Suppose you have a fixed sequence of 30 moves. If you do that sequence, you'll presumably go through 30 different states of the cube (possibly not if the sequence cancels itself out, but let's be optimistic and suppose it does not).

Do the same sequence again. You'll go through 30 more states, for 60 total. Do it again and you'll have gone through 90 total, etc. Because there are 43 quintillion possible states of the cube, in some cases you'd have to do the sequence of 30 moves 43 quintillion/30 = about 1.4 quintillion times before solving the cube.

So if you had a sequence of 30 moves that you could do over and over about 10^18 times without going back to where you started, you might be able to do what the original poster wanted.

However, it is not possible to have a sequence of any length that you do one quintillion times without repeating. The reason is simple. Once you do the sequence, you've done a permutation of the edges, and a permutation of the corners, and maybe also changed some of their orientations. For example, the sequence might take three edges and send them around in a cycle (edge 1 goes to edge 2, edge 2 to edge 3, and edge 3 to edge 1), and also move five corners around in a cycle (corner 1 to corner 2, ... until corner 5 goes back to corner 1). If that was what your series of moves did, and you repeated it three times, the edges would all be back where they started. The first time would send edge 1 to edge 2's spot. The second time would send it to edge 3's spot. The third time would send it home. Then, if you repeated the sequence two more times, for five total, the edges would be messed up again, but the corners would be in place. If you did the entire sequence 15 times, the edges and corners would all be back in their starting places.

Those edges and corners might also be flipped or rotated, but if so, by doing the sequence 90 times (15 * 3 *2, three for the corner orientations to be fixed and two for the edges), all the pieces would have to be oriented correctly, and the cube would be solved.

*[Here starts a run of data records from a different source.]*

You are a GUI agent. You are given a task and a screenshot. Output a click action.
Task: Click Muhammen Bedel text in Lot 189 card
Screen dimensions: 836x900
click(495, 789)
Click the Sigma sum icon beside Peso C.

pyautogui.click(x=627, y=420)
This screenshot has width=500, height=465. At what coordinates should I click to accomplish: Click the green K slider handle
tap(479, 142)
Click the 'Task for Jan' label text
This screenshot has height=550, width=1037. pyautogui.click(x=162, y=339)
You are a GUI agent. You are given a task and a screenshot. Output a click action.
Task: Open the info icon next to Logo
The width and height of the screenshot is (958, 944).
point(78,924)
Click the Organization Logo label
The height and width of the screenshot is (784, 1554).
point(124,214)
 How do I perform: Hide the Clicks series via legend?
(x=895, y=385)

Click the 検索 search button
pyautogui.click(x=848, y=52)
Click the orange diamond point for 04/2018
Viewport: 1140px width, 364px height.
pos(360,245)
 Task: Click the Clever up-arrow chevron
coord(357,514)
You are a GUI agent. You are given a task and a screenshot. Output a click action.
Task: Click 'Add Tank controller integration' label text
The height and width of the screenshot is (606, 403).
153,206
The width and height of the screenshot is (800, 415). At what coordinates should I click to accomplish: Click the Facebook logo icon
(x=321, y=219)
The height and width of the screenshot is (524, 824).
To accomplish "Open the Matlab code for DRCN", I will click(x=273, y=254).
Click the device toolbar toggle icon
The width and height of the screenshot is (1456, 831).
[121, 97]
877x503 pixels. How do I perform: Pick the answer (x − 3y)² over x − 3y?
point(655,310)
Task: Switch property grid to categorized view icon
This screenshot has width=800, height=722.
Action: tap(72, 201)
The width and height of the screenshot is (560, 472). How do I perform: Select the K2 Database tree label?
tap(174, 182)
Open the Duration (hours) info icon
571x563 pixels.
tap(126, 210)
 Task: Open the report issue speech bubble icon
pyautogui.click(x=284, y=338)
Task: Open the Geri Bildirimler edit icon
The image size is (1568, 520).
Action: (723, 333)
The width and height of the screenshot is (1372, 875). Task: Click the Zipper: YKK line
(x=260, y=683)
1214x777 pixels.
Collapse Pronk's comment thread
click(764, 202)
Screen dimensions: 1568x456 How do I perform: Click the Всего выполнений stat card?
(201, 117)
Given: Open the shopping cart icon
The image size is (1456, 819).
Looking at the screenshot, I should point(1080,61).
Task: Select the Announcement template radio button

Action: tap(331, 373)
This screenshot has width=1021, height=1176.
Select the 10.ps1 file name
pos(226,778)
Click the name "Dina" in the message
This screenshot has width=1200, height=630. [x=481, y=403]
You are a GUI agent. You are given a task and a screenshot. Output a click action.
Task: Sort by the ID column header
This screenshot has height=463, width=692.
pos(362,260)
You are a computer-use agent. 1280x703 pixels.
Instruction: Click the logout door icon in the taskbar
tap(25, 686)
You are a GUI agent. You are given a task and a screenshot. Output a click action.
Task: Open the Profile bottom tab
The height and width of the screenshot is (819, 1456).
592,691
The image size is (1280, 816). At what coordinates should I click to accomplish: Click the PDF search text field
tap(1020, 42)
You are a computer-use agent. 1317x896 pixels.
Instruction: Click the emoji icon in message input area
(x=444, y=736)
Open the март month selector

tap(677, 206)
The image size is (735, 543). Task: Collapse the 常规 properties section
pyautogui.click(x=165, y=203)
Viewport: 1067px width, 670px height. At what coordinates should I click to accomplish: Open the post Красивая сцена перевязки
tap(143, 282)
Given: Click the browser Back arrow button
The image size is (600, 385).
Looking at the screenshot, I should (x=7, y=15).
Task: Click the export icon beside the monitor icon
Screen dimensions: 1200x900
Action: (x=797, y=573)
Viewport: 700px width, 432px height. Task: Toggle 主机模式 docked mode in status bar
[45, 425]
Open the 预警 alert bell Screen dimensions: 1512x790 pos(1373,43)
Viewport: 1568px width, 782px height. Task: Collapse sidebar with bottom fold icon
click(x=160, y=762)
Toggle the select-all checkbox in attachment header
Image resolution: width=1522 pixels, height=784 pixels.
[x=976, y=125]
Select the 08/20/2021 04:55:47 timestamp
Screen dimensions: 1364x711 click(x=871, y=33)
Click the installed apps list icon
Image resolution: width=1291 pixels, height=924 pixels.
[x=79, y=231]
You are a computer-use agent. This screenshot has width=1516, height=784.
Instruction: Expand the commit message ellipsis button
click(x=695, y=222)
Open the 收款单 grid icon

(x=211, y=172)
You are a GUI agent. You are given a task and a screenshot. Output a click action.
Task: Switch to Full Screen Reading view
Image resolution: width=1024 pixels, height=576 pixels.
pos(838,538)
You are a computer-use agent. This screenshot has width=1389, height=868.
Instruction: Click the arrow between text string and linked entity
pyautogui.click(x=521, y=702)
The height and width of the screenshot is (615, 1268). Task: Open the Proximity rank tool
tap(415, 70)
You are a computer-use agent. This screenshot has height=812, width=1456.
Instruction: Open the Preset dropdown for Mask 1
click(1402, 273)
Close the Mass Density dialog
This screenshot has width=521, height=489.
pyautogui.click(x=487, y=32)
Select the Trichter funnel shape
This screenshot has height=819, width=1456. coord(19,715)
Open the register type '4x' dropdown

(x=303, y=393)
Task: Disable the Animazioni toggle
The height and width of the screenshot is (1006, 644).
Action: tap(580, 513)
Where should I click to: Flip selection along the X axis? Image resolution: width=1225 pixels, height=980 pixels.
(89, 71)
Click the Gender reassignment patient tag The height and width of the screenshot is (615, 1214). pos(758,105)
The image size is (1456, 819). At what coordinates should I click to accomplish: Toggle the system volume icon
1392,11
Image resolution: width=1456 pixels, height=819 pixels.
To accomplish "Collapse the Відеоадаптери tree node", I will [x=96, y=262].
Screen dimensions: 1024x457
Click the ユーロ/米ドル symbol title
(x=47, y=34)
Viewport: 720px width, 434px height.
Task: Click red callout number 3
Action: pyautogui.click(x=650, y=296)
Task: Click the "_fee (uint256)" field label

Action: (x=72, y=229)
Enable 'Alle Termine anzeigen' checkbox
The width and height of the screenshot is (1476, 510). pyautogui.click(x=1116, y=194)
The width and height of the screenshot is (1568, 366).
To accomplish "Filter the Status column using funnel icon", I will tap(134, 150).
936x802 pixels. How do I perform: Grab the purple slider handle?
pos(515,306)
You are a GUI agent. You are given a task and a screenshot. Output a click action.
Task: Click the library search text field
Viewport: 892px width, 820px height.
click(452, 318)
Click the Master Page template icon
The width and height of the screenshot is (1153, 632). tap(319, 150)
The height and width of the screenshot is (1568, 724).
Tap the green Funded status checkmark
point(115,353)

This sequence of moves would be said to have "order 90".

It is possible to find things with order higher than 90, but not much higher. The highest order you could achieve is 1260, which would come about if you put the corners in a three cycle and a five cycle, and the edges in a seven cycle and two two cycles, and then made sure that some corner and edge orientations got messed up. There are some technical reasons why you cannot build cycles that would have even higher order - this is the best you can actually achieve. All of what I've said above is sure-fire (unless I made a mistake counting the cycles that make the highest-possible order element of the cube group), and can be made mathematically precise if it's not convincing.

So if the sequence has 30 moves, somewhere in the first 1260 times you do it the cube will go back to solved, and you've only covered 30*1260, or about 40,000 positions. So you could only solve 40,000 positions that way. The shortest thing you could possibly remember that would go through every position would be 4.3*10^19/1260, or 3.4*10^16 moves long. Your computer's hard drive could not store this sequence.

This doesn't mean a sequence this short exists that does the job, only that any sequence that goes through all the positions must be at least this long.

Reading through the link some people provided earlier in the thread, I see the author of the page on the Devil's Algorithm did the same thing with a 2x2 cube to give a minimum length of the sequence you'd need there.

So, I'm not sure whether you'd have to remember a sequence of length 43 quintillion or just 34 quadrillion (or possibly longer than 43 quadrillion, since the "Devil's Number" is unknown) to solve the cube with no decision making (other than knowing when to stop), but either way it is not likely to happen.